Connection to China extends back to 1888 

China in 1975: a country in transition during the twilight of the Cultural Revolution. Few people had ever seen a credit card. Or, for that matter, a foreigner.

Enter a party of 40 travellers from Canada, one of the largest Western groups permitted into China at that time. The trip was part of the curriculum for a new course called East Asia: Past and Present offered by the departments of History and Continuing Education at Concordia. The professor and tour guide, Martin Singer, believed spending a day on a communal farm was worth a month of reading about them in textbooks.

While in the People’s Republic, the group visited hospitals and communes, textile factories and foundries, universities and nursery schools.

“It gave us an important glimpse of an era that very quickly passed,” says Edith Katz, coordinator of Concordia’s Institute for Co-operative Education. “I was extremely fortunate to have that opportunity, and now I encourage my co-op students to complete international work terms.”


Early Ambassadors

Concordia’s scholarly involvement with China really begins in 1888, after the World’s Conference of YMCAs in Stockholm called upon North American YMCAs to spread Christianity throughout the developing world.

The Montreal YMCA promptly dispatched officials to China to set up popular education programs in science and literature. In 1909, it raised enough money to build a Y in Canton. The Montreal Y also offered night courses which eventually developed into Sir George Williams University.

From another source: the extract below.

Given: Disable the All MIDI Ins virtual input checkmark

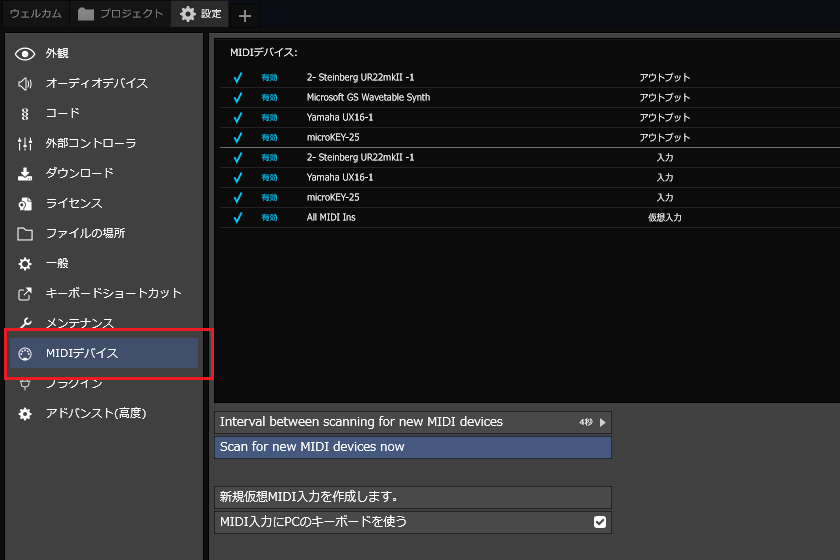Looking at the screenshot, I should [x=238, y=217].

Chester Chen of Tientsin, China, came to Montreal for a year in 1937 under the Y’s Fellowship Training Plan. Chen took courses with Sir George Williams students and addressed various community groups about his home country.

On an October morning in 1949, the year of the Communist victory, over 300 Sir George students heard Y.C. Tu deliver “an outline of Chinese Culture.” His address received a glowing review from one of the attendees, a student journalist by the name of Mordecai Richler.

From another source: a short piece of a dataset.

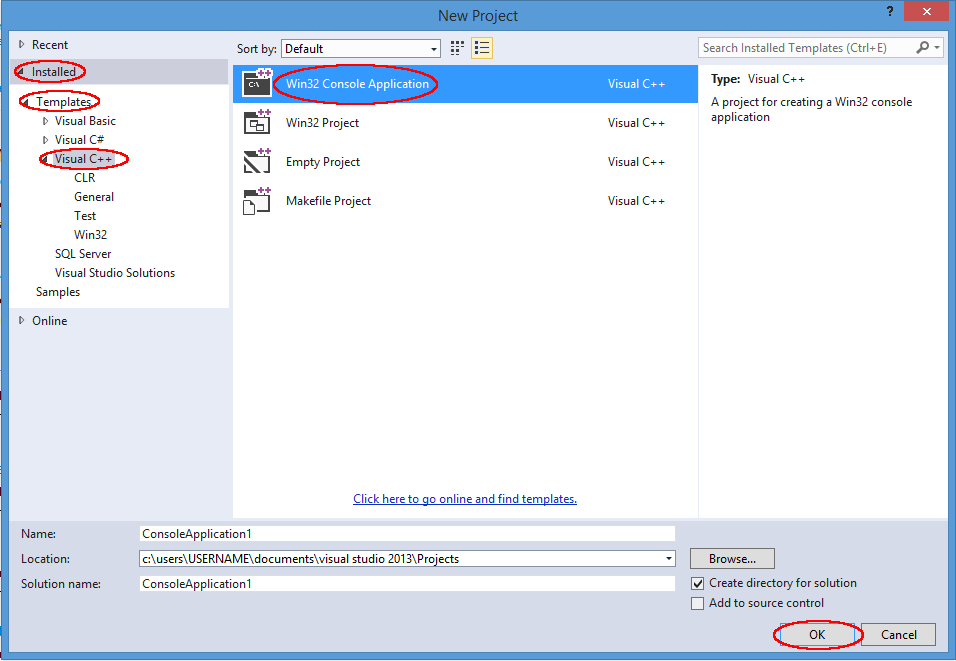956x661 pixels.
Task: Follow the online templates link
Action: [x=464, y=498]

Ping-Pong Diplomacy at Loyola

You might be familiar with the term “ping-pong diplomacy,” referring to the gradual thaw in Sino-North American relations in 1971 that began when the Chinese government invited North American table tennis teams to mainland China.

The following spring, the People’s Republic of China world champion table tennis team chose Loyola College as the first stop of their North American tour.

The table tennis tournament pitting Canadian players against the team from the People’s Republic of China attracted huge crowds and international attention when it was held at Loyola in 1972. Magnifying glass

The table tennis tournament pitting Canadian players against the team from the People’s Republic of China attracted huge crowds and international attention when it was held at Loyola in 1972.

The event made international headlines and the Chinese also allowed their Canadian counterparts to win some games, “something pointedly denied by the American hosts later in the tour,” according to the 1972 Loyola yearbook.

Historical Agreement

Between 1981 and 1986, 51 Concordia professors and librarians visited China. Concordia had signed three deals with Chinese academic institutions and was negotiating with six others.

“We knew China was an emerging country at that time,” recalls Engineering and Computer Science professor M.N.S. Swamy. The stage was set for the first joint doctoral program between a Western nation and the People’s Republic. One of those participants, Weiping Zhu, is now an associate professor in the Department of Electrical and Computer Engineering.


Beyond Tiananmen

Three Concordia professors — Lorne Switzer, Associate Dean of Research at the John Molson School of Business, Journalism Chair Lindsay Crysler, and the late Vice-Dean of Academic Planning Gail Valaskakis were in China in 1989. Switzer didn’t expect to become, in his own words, “witness to, and an unwilling participant in, an important historical event.”

When he got off the train in Beijing to meet a friend whose plane was arriving early in the morning of June 4, 1989, he saw hordes of people stampeding in the streets, columns of smoke rising from buildings, and heard shots that sounded, at first, like firecrackers. Worried about his students, he followed the crowd to Tiananmen Square – and found himself on the front lines as the army opened fire on student demonstrators.

In the ensuing melee, he fled through Beijing’s narrow alleyways and safely made it back to his hotel. Several days later he was ushered back to Canada on an emergency evacuation flight.

In the wake of the massacre, Switzer firmly believed Concordia should not abandon its academic linkages with China. And if uncertainty dominated the climate in the days and months following Tiananmen Square, Switzer and likeminded others at Concordia came out of it looking prescient.

More recently, Concordia has been represented in several academic delegations and exchanges with China. Since 1979 Concordia has signed sixteen different agreements with Chinese universities. More than one-fifth of our international students are Chinese.